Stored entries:
+ + + + +
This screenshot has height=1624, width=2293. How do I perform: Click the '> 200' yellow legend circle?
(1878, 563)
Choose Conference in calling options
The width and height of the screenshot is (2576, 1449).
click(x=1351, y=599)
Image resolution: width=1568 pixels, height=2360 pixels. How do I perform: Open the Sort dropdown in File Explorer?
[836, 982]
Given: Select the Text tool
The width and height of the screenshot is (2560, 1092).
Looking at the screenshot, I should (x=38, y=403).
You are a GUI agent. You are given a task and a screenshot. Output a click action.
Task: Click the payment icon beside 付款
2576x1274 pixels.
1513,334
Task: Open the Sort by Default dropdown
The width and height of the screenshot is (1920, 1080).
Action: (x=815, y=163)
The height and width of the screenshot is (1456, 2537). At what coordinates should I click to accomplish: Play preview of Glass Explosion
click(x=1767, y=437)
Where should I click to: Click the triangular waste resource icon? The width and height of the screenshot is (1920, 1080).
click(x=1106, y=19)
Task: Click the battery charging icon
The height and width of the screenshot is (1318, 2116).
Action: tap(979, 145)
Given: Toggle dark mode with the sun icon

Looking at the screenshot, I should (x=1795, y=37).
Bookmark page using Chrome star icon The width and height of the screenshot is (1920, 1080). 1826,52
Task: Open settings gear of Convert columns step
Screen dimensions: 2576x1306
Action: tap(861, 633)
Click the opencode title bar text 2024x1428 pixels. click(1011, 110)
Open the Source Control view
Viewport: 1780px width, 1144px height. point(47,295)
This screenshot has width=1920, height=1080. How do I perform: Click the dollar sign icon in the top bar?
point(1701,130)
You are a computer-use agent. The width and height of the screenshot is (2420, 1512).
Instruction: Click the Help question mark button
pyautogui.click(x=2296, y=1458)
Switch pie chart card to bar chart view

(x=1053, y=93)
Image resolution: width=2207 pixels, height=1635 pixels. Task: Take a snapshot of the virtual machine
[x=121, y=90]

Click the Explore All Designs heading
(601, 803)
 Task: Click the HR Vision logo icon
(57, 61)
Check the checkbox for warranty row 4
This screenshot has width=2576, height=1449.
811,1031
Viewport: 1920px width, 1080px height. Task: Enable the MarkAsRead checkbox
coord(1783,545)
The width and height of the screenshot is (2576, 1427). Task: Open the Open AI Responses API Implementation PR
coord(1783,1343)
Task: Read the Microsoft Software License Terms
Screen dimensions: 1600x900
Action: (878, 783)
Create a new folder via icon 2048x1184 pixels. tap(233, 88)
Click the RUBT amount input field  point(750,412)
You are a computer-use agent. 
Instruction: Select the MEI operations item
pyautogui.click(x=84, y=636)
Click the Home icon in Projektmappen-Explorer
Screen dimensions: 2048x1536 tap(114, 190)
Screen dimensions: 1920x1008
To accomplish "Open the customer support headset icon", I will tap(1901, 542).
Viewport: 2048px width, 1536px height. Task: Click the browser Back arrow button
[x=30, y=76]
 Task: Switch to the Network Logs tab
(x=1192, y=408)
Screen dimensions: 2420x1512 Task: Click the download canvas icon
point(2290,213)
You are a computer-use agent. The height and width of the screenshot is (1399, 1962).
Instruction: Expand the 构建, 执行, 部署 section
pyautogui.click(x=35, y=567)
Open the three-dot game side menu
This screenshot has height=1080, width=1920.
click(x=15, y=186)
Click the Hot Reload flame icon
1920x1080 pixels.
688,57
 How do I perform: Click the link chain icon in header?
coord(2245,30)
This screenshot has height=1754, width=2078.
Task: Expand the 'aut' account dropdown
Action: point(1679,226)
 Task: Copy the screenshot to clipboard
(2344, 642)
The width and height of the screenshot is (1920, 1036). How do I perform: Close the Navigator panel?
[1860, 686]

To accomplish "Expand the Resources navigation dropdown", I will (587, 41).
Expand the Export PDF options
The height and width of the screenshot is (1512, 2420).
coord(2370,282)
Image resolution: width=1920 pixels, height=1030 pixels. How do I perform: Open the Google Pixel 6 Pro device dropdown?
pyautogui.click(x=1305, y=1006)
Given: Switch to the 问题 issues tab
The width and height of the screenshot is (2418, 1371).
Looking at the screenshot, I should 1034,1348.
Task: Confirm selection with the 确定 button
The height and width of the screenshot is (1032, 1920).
+ + + + +
Problem to solve: Return each entry exactly. Leave none out.

Reply to the exercise:
This screenshot has height=1624, width=2293. How do I perform: Click the '> 200' yellow legend circle?
(1878, 563)
Choose Conference in calling options
The width and height of the screenshot is (2576, 1449).
click(x=1351, y=599)
Image resolution: width=1568 pixels, height=2360 pixels. How do I perform: Open the Sort dropdown in File Explorer?
[836, 982]
Given: Select the Text tool
The width and height of the screenshot is (2560, 1092).
Looking at the screenshot, I should (x=38, y=403).
You are a GUI agent. You are given a task and a screenshot. Output a click action.
Task: Click the payment icon beside 付款
2576x1274 pixels.
1513,334
Task: Open the Sort by Default dropdown
The width and height of the screenshot is (1920, 1080).
Action: (x=815, y=163)
The height and width of the screenshot is (1456, 2537). At what coordinates should I click to accomplish: Play preview of Glass Explosion
click(x=1767, y=437)
Where should I click to: Click the triangular waste resource icon? The width and height of the screenshot is (1920, 1080).
click(x=1106, y=19)
Task: Click the battery charging icon
The height and width of the screenshot is (1318, 2116).
Action: tap(979, 145)
Given: Toggle dark mode with the sun icon

Looking at the screenshot, I should (x=1795, y=37).
Bookmark page using Chrome star icon The width and height of the screenshot is (1920, 1080). 1826,52
Task: Open settings gear of Convert columns step
Screen dimensions: 2576x1306
Action: tap(861, 633)
Click the opencode title bar text 2024x1428 pixels. click(1011, 110)
Open the Source Control view
Viewport: 1780px width, 1144px height. point(47,295)
This screenshot has width=1920, height=1080. How do I perform: Click the dollar sign icon in the top bar?
point(1701,130)
You are a computer-use agent. The width and height of the screenshot is (2420, 1512).
Instruction: Click the Help question mark button
pyautogui.click(x=2296, y=1458)
Switch pie chart card to bar chart view

(x=1053, y=93)
Image resolution: width=2207 pixels, height=1635 pixels. Task: Take a snapshot of the virtual machine
[x=121, y=90]

Click the Explore All Designs heading
(601, 803)
 Task: Click the HR Vision logo icon
(57, 61)
Check the checkbox for warranty row 4
This screenshot has width=2576, height=1449.
811,1031
Viewport: 1920px width, 1080px height. Task: Enable the MarkAsRead checkbox
coord(1783,545)
The width and height of the screenshot is (2576, 1427). Task: Open the Open AI Responses API Implementation PR
coord(1783,1343)
Task: Read the Microsoft Software License Terms
Screen dimensions: 1600x900
Action: (878, 783)
Create a new folder via icon 2048x1184 pixels. tap(233, 88)
Click the RUBT amount input field  point(750,412)
You are a computer-use agent. 
Instruction: Select the MEI operations item
pyautogui.click(x=84, y=636)
Click the Home icon in Projektmappen-Explorer
Screen dimensions: 2048x1536 tap(114, 190)
Screen dimensions: 1920x1008
To accomplish "Open the customer support headset icon", I will tap(1901, 542).
Viewport: 2048px width, 1536px height. Task: Click the browser Back arrow button
[x=30, y=76]
 Task: Switch to the Network Logs tab
(x=1192, y=408)
Screen dimensions: 2420x1512 Task: Click the download canvas icon
point(2290,213)
You are a computer-use agent. The height and width of the screenshot is (1399, 1962).
Instruction: Expand the 构建, 执行, 部署 section
pyautogui.click(x=35, y=567)
Open the three-dot game side menu
This screenshot has height=1080, width=1920.
click(x=15, y=186)
Click the Hot Reload flame icon
1920x1080 pixels.
688,57
 How do I perform: Click the link chain icon in header?
coord(2245,30)
This screenshot has height=1754, width=2078.
Task: Expand the 'aut' account dropdown
Action: point(1679,226)
 Task: Copy the screenshot to clipboard
(2344, 642)
The width and height of the screenshot is (1920, 1036). How do I perform: Close the Navigator panel?
[1860, 686]

To accomplish "Expand the Resources navigation dropdown", I will (587, 41).
Expand the Export PDF options
The height and width of the screenshot is (1512, 2420).
coord(2370,282)
Image resolution: width=1920 pixels, height=1030 pixels. How do I perform: Open the Google Pixel 6 Pro device dropdown?
pyautogui.click(x=1305, y=1006)
Given: Switch to the 问题 issues tab
The width and height of the screenshot is (2418, 1371).
Looking at the screenshot, I should 1034,1348.
Task: Confirm selection with the 确定 button
The height and width of the screenshot is (1032, 1920).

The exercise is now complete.